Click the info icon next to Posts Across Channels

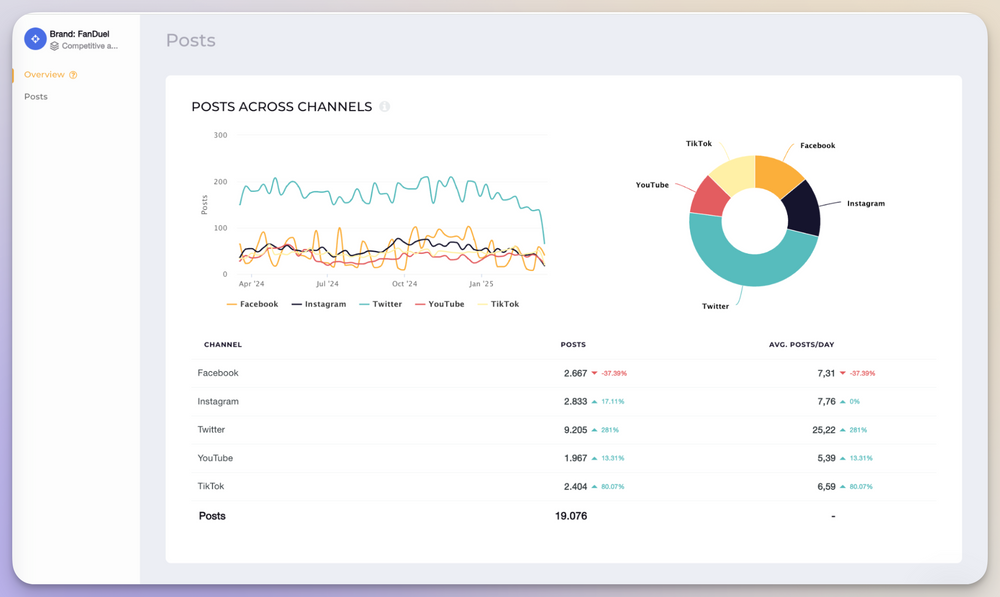pos(386,107)
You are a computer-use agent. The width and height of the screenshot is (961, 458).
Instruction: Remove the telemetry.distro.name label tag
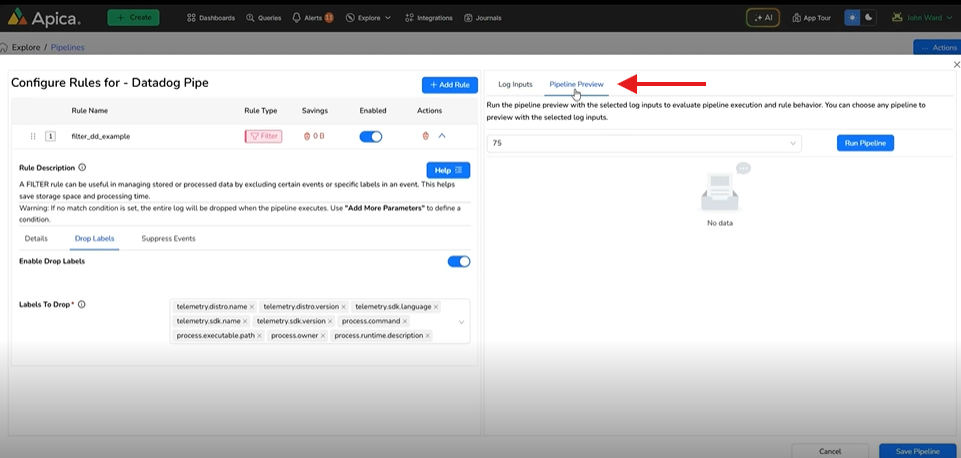pos(252,306)
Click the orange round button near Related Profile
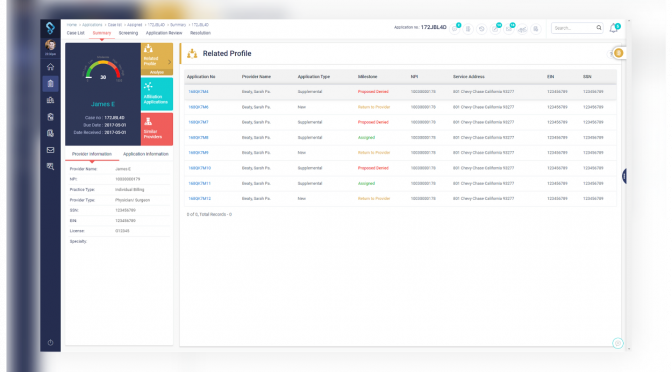This screenshot has width=672, height=372. point(618,53)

****************************************

Reproduce the listing word for word from the line containing "You are a computer-use" through the end of the listing, both included, and omit the pictures.

■ **ANSWER**
You are a computer-use agent. The width and height of the screenshot is (961, 458).
Instruction: Remove the telemetry.distro.name label tag
pos(252,306)
Click the orange round button near Related Profile
This screenshot has width=672, height=372. point(618,53)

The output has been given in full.